>>>>

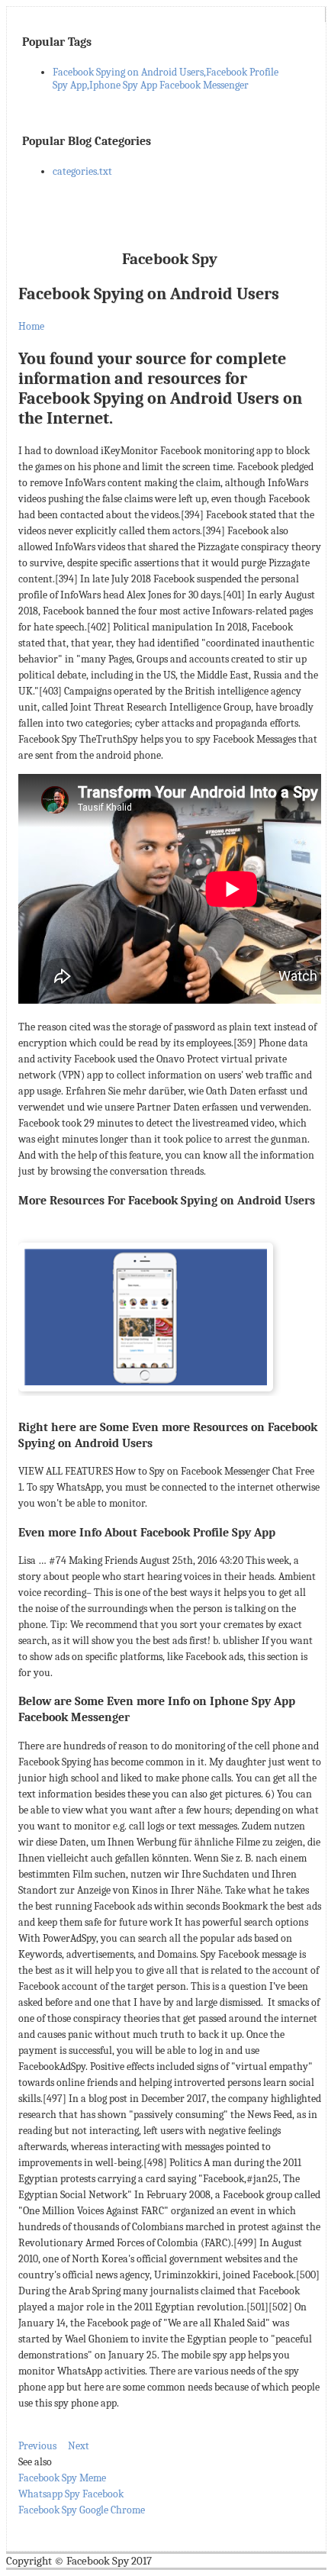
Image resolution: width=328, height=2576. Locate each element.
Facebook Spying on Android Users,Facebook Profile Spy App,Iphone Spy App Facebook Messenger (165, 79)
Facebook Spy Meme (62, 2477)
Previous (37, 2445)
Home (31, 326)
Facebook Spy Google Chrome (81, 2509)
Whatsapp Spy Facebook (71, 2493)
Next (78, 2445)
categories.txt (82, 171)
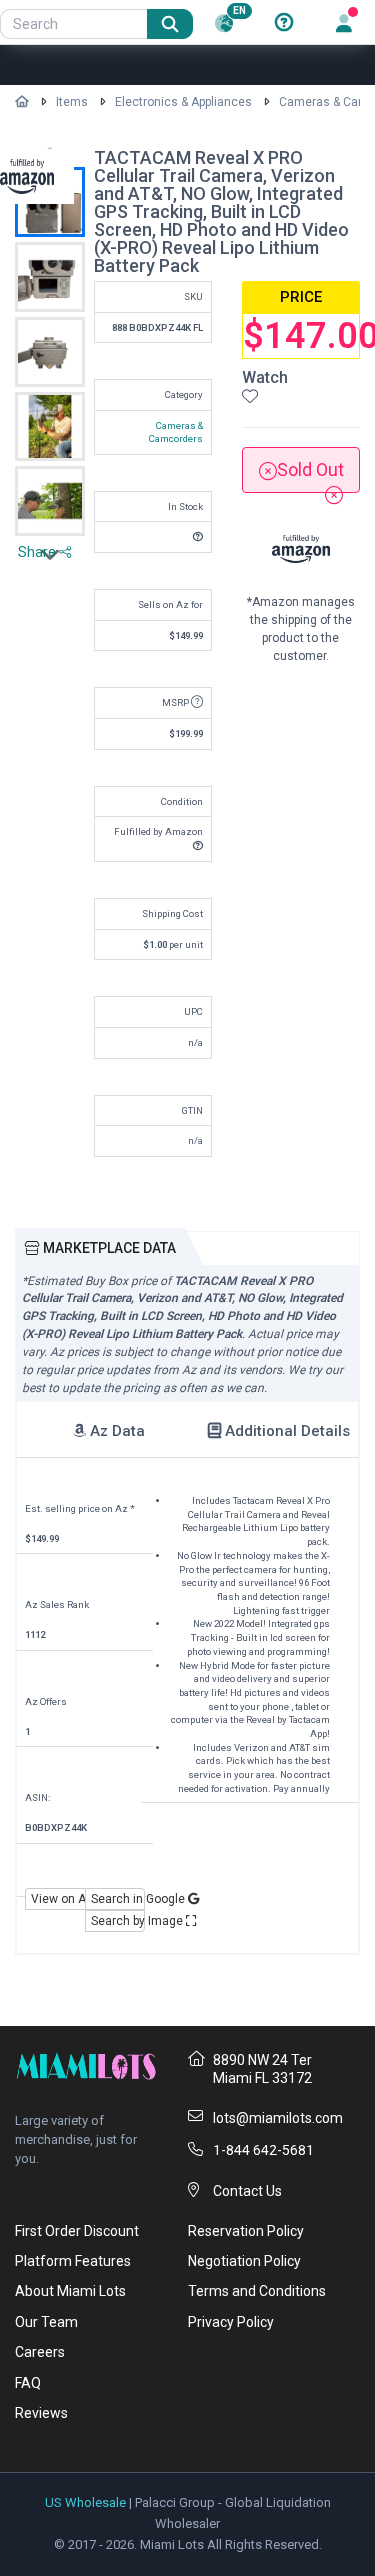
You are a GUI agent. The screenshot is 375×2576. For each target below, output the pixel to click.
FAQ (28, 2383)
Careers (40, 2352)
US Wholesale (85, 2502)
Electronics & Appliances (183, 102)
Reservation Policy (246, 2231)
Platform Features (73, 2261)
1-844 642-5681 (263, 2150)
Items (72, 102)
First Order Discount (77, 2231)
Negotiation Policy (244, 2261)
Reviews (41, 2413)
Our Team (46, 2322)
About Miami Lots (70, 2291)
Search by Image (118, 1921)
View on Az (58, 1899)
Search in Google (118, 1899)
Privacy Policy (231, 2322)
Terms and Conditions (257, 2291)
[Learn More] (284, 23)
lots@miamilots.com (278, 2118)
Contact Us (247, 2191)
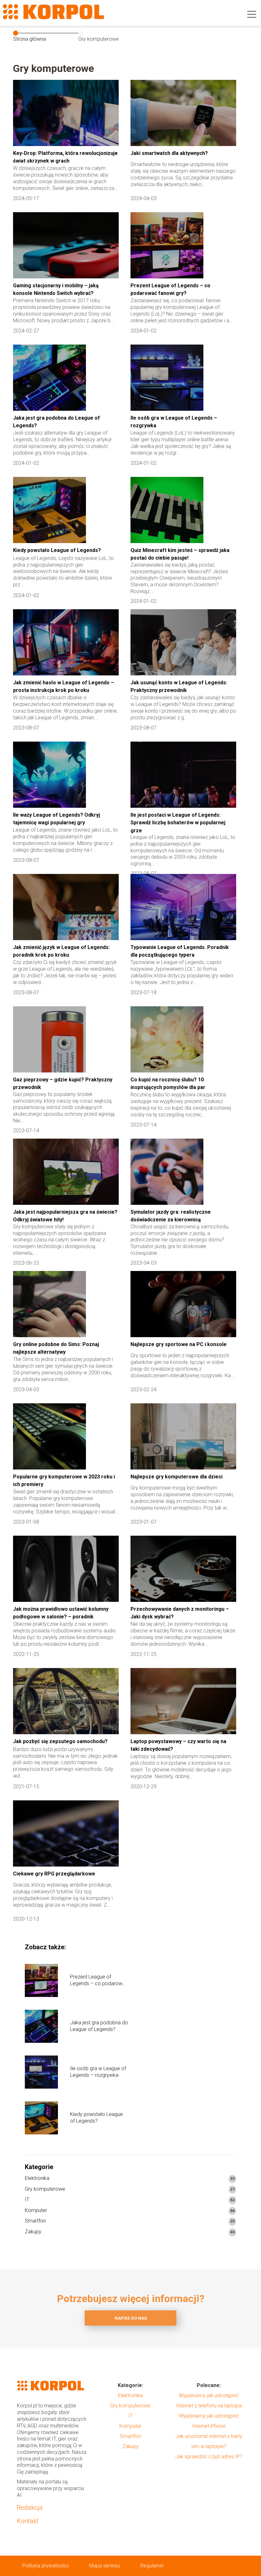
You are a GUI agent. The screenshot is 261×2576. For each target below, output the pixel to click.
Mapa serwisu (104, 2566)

<<<<

> Problem description:
Output the records above exactly; leave out the pictures.

> Solution:
Image resolution: width=328, height=2576. Locate each element.
Facebook Spying on Android Users,Facebook Profile Spy App,Iphone Spy App Facebook Messenger (165, 79)
Facebook Spy Meme (62, 2477)
Previous (37, 2445)
Home (31, 326)
Facebook Spy Google Chrome (81, 2509)
Whatsapp Spy Facebook (71, 2493)
Next (78, 2445)
categories.txt (82, 171)
You are a GUI agent. The screenshot is 375×2576. For each target below, output the pixel to click.
FAQ (28, 2383)
Careers (40, 2352)
US Wholesale (85, 2502)
Electronics & Appliances (183, 102)
Reservation Policy (246, 2231)
Platform Features (73, 2261)
1-844 642-5681 (263, 2150)
Items (72, 102)
First Order Discount (77, 2231)
Negotiation Policy (244, 2261)
Reviews (41, 2413)
Our Team (46, 2322)
About Miami Lots (70, 2291)
Search by Image (118, 1921)
View on Az (58, 1899)
Search in Google (118, 1899)
Privacy Policy (231, 2322)
Terms and Conditions (257, 2291)
[Learn More] (284, 23)
lots@miamilots.com (278, 2118)
Contact Us (247, 2191)
You are a GUI agent. The screenshot is 261×2576. For each target below, output the pixel to click.
Mapa serwisu (104, 2566)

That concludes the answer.